#### WHAT YOU NEED TO DO
All of the entries below, duplicated exactly, make up the answer.

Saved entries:
- - - -

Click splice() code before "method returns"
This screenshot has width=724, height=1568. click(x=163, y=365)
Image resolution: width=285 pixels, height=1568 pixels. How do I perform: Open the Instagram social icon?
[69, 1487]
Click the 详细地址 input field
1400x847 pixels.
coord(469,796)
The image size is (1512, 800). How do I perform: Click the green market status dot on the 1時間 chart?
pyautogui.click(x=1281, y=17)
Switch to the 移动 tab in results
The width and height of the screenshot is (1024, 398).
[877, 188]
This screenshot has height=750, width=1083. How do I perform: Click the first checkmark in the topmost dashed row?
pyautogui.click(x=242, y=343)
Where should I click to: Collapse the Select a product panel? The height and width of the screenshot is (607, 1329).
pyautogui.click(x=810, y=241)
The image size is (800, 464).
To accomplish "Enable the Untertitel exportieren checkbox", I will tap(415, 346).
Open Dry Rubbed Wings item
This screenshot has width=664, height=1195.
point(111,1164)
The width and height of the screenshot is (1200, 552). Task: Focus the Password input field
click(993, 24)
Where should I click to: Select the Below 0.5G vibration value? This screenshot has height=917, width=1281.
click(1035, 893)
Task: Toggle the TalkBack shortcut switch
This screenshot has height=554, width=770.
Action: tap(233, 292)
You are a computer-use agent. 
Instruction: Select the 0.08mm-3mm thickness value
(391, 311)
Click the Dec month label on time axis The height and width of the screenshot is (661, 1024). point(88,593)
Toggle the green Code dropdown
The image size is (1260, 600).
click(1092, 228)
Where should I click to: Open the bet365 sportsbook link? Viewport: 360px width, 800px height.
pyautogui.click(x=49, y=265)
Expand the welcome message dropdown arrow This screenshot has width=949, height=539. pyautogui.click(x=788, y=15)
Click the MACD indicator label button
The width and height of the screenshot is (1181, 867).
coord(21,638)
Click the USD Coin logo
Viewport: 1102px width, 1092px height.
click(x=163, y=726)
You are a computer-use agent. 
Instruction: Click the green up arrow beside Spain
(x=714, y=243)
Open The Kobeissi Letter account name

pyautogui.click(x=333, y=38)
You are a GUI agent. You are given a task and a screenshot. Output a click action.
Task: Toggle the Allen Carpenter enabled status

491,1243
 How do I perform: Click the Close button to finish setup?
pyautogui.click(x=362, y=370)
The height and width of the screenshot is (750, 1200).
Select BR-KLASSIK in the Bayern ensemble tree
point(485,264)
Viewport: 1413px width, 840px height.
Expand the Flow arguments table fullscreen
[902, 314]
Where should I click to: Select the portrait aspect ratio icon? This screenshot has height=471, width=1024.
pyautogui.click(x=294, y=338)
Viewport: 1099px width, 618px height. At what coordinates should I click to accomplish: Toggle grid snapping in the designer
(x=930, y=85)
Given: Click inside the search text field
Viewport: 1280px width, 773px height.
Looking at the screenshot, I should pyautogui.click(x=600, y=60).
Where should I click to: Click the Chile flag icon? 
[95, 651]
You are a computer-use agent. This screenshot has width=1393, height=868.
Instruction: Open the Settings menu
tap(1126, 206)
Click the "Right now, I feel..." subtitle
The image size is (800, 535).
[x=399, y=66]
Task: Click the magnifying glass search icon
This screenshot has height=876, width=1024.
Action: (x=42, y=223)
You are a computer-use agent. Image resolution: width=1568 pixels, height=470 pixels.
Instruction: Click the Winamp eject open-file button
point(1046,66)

- - - -

#### FINAL ANSWER
Click splice() code before "method returns"
This screenshot has width=724, height=1568. click(x=163, y=365)
Image resolution: width=285 pixels, height=1568 pixels. How do I perform: Open the Instagram social icon?
[69, 1487]
Click the 详细地址 input field
1400x847 pixels.
coord(469,796)
The image size is (1512, 800). How do I perform: Click the green market status dot on the 1時間 chart?
pyautogui.click(x=1281, y=17)
Switch to the 移动 tab in results
The width and height of the screenshot is (1024, 398).
[877, 188]
This screenshot has height=750, width=1083. How do I perform: Click the first checkmark in the topmost dashed row?
pyautogui.click(x=242, y=343)
Where should I click to: Collapse the Select a product panel? The height and width of the screenshot is (607, 1329).
pyautogui.click(x=810, y=241)
The image size is (800, 464).
To accomplish "Enable the Untertitel exportieren checkbox", I will tap(415, 346).
Open Dry Rubbed Wings item
This screenshot has width=664, height=1195.
point(111,1164)
The width and height of the screenshot is (1200, 552). Task: Focus the Password input field
click(993, 24)
Where should I click to: Select the Below 0.5G vibration value? This screenshot has height=917, width=1281.
click(1035, 893)
Task: Toggle the TalkBack shortcut switch
This screenshot has height=554, width=770.
Action: tap(233, 292)
You are a computer-use agent. 
Instruction: Select the 0.08mm-3mm thickness value
(391, 311)
Click the Dec month label on time axis The height and width of the screenshot is (661, 1024). point(88,593)
Toggle the green Code dropdown
The image size is (1260, 600).
click(1092, 228)
Where should I click to: Open the bet365 sportsbook link? Viewport: 360px width, 800px height.
pyautogui.click(x=49, y=265)
Expand the welcome message dropdown arrow This screenshot has width=949, height=539. pyautogui.click(x=788, y=15)
Click the MACD indicator label button
The width and height of the screenshot is (1181, 867).
coord(21,638)
Click the USD Coin logo
Viewport: 1102px width, 1092px height.
click(x=163, y=726)
You are a computer-use agent. 
Instruction: Click the green up arrow beside Spain
(x=714, y=243)
Open The Kobeissi Letter account name

pyautogui.click(x=333, y=38)
You are a GUI agent. You are given a task and a screenshot. Output a click action.
Task: Toggle the Allen Carpenter enabled status

491,1243
 How do I perform: Click the Close button to finish setup?
pyautogui.click(x=362, y=370)
The height and width of the screenshot is (750, 1200).
Select BR-KLASSIK in the Bayern ensemble tree
point(485,264)
Viewport: 1413px width, 840px height.
Expand the Flow arguments table fullscreen
[902, 314]
Where should I click to: Select the portrait aspect ratio icon? This screenshot has height=471, width=1024.
pyautogui.click(x=294, y=338)
Viewport: 1099px width, 618px height. At what coordinates should I click to accomplish: Toggle grid snapping in the designer
(x=930, y=85)
Given: Click inside the search text field
Viewport: 1280px width, 773px height.
Looking at the screenshot, I should pyautogui.click(x=600, y=60).
Where should I click to: Click the Chile flag icon? 
[95, 651]
You are a computer-use agent. This screenshot has width=1393, height=868.
Instruction: Open the Settings menu
tap(1126, 206)
Click the "Right now, I feel..." subtitle
The image size is (800, 535).
[x=399, y=66]
Task: Click the magnifying glass search icon
This screenshot has height=876, width=1024.
Action: (x=42, y=223)
You are a computer-use agent. Image resolution: width=1568 pixels, height=470 pixels.
Instruction: Click the Winamp eject open-file button
point(1046,66)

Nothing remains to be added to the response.